- Shire acquires drug maker Baxalta on recently announced deal valued at about $32 billion.
- The combination would create a giant in the treatment of rare diseases.
- Baxalta, which was spun off from Baxter International, generates a large portion of its sales from Advate, a drug for hemophilia. It also has a portfolio of plasma therapies and treatments for immune diseases. Baxalta has been a stand-alone company for only six months. The drug maker was spun off from Baxter in July to streamline its operations with a focus on specialty drugs. Baxter, a medical supplies giant, still owns more than 19 percent and remains the largest shareholder, so the deal with Shire is incumbent upon its support. Baxter filly supported the proposed merger of Shire – Baxalta.
- Shire will pay $45.57 in cash and stock for each Baxalta share, or a total of $31 billion. That price represents a 37.5 percent premium to Baxalta’s share price before Shire first announced in August that it had made a takeover approach.

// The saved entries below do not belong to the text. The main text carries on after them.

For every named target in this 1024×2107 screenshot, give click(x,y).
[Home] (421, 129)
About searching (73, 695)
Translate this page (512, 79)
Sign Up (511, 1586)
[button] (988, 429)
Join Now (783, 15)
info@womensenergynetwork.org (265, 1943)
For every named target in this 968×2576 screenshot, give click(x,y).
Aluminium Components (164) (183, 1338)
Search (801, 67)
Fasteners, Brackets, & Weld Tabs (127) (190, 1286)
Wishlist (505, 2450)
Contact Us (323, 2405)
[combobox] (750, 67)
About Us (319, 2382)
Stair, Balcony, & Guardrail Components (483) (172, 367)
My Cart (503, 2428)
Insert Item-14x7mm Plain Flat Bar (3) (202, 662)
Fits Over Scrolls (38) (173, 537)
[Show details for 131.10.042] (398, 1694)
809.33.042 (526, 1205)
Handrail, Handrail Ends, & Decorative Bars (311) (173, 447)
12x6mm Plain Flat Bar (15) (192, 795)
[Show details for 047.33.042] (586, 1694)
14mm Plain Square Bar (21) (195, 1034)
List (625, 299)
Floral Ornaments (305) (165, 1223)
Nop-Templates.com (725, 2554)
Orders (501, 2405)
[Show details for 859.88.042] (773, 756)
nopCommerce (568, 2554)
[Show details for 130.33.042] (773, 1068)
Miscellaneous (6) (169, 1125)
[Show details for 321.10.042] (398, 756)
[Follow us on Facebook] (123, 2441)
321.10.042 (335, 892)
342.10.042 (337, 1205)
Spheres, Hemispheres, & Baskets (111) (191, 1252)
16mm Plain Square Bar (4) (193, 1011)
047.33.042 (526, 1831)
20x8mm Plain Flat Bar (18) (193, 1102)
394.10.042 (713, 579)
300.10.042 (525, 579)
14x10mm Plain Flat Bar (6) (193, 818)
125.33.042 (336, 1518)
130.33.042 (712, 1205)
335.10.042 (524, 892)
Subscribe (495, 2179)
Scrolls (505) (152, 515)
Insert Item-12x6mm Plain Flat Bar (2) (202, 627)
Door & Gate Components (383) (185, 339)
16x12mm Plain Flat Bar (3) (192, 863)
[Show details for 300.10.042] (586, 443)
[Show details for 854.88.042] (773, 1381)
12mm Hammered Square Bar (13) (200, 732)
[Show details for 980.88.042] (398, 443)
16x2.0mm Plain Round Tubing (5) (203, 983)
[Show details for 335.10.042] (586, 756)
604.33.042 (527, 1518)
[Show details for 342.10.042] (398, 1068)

Tax Saving as a part of the deal :
Part of Shire’s ability to pay such a premium for Baxalta is tax savings.
Because Shire is based in Dublin, while Baxalta is based in Bannockburn, Ill., outside Chicago, the combined company will be able to achieve a lower tax rate than Baxalta can as a stand-alone. The combined company will have an estimated tax rate of 16 to 17 percent by next year, compared with Baxalta’s current rate of 23 to 24 percent.
Shire said that it expected to realize more than $500 million in annual cost savings within the first three years after the deal closes.